Ces bourreaux au ralenti n’ont pas encore terminé leur travail. Toussaint L’ouverture, qui a dirigé le mouvement indépendantiste haïtien, la seule révolte d’esclaves réussie dans l’histoire de l’humanité, a été physiquement détruit de la même manière. Il a été enfermé par les Français dans une cellule de prison non chauffée et exiguë et laissé mourir d’épuisement, de malnutrition, d’apoplexie, de pneumonie et probablement de tuberculose.

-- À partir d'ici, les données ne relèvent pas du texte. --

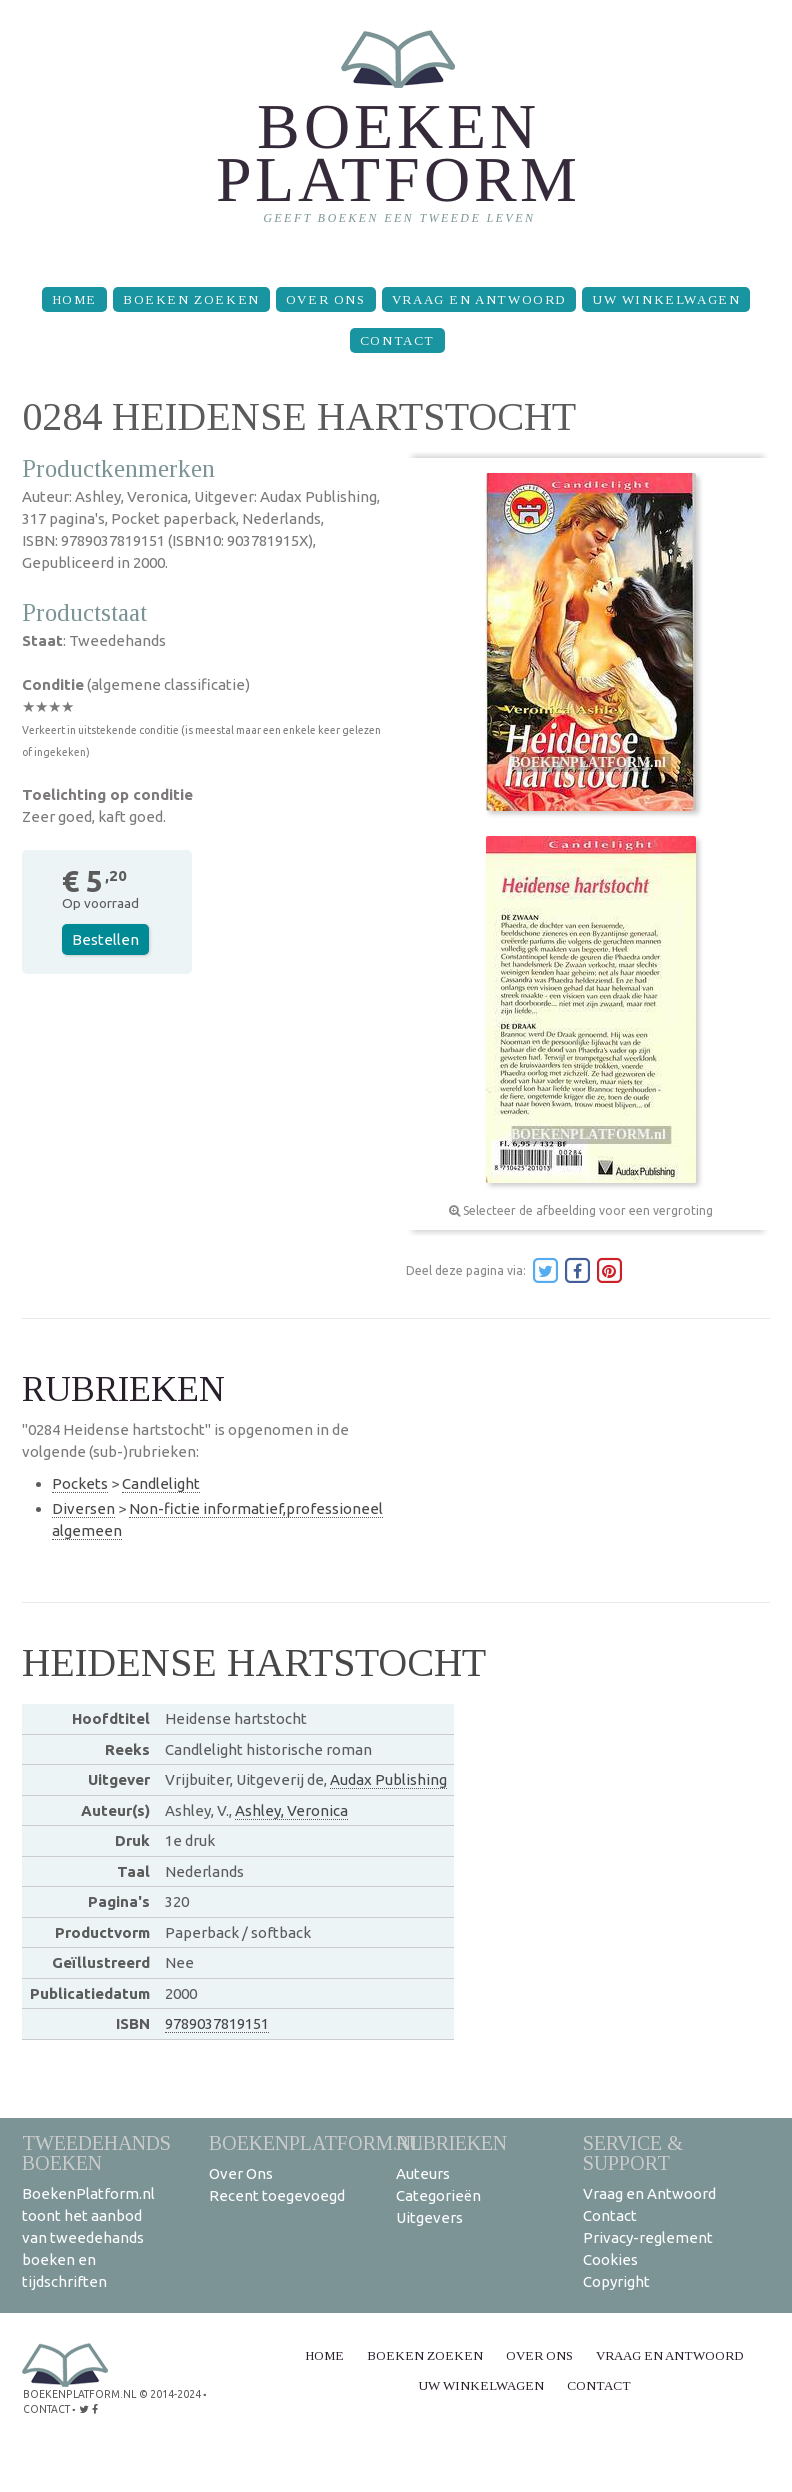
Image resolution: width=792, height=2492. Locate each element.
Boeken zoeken (191, 299)
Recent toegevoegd (277, 2195)
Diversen (83, 1508)
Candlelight (161, 1483)
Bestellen (105, 939)
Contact (397, 340)
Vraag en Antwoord (479, 299)
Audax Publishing (388, 1779)
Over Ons (326, 299)
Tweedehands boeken (96, 2152)
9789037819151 (217, 2023)
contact (46, 2407)
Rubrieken (451, 2142)
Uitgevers (429, 2217)
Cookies (610, 2259)
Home (74, 299)
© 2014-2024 (167, 2393)
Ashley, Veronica (291, 1810)
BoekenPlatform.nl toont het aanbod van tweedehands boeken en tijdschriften (88, 2237)
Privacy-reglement (648, 2237)
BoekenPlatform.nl (316, 2142)
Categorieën (438, 2195)
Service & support (633, 2152)
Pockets (80, 1483)
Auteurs (423, 2173)
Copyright (616, 2281)
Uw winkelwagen (666, 299)
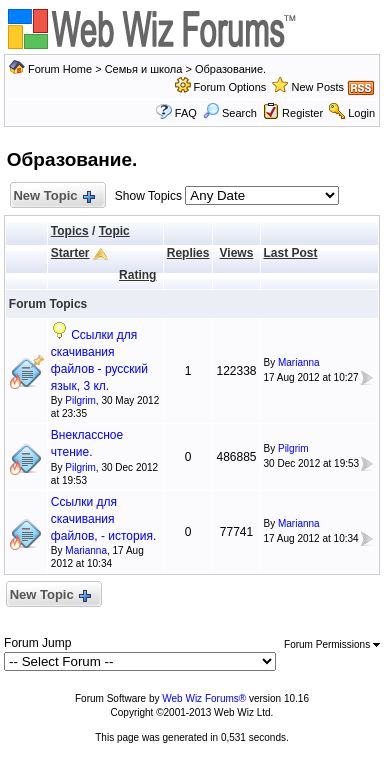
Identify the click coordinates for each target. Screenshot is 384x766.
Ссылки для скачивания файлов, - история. (103, 519)
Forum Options (230, 87)
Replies (188, 253)
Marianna (299, 362)
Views (237, 253)
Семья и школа (144, 69)
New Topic (53, 196)
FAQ (186, 113)
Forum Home (60, 69)
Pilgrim (80, 400)
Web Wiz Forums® (204, 698)
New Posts (318, 87)
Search (230, 113)
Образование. (230, 69)
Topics (70, 231)
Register (302, 113)
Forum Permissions (332, 644)
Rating (137, 275)
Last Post (291, 253)
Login (361, 113)
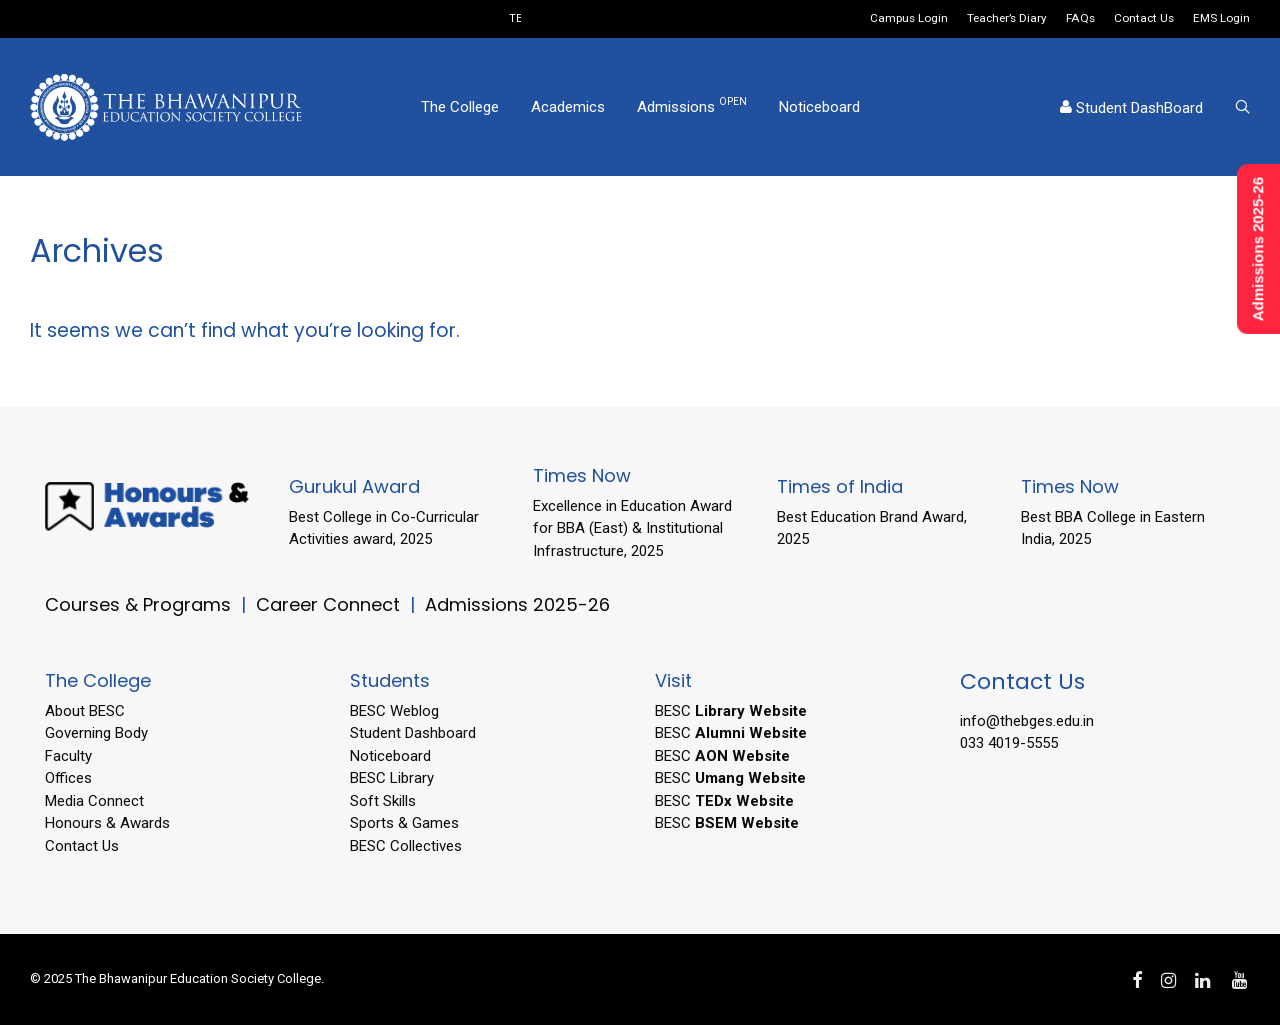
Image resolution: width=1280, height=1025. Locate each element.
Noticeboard (819, 107)
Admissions (692, 106)
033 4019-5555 (1009, 743)
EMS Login (1221, 19)
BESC (731, 711)
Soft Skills (383, 801)
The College (460, 107)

L’emprisonnement prolongé, que l’octroi de cet appel perpétue, est le problème. Les 12 années de détention de Julian – sept à l’ambassade d’Équateur à Londres et plus de cinq dans la prison de haute sécurité de Belmarsh – ont été accompagnées d’un manque de soleil et d’exercice, ainsi que de menaces, de pressions, d’isolement prolongé, d’anxiété et de pressions constantes. stresser. Le but est de le détruire.
Nous devons libérer Julian. Nous devons le garder hors des mains du gouvernement américain. Compte tenu de tout ce qu’il a fait pour nous, nous lui devons un combat acharné.
S’il n’y a pas de liberté d’expression pour Julian, il n’y aura pas de liberté d’expression pour nous.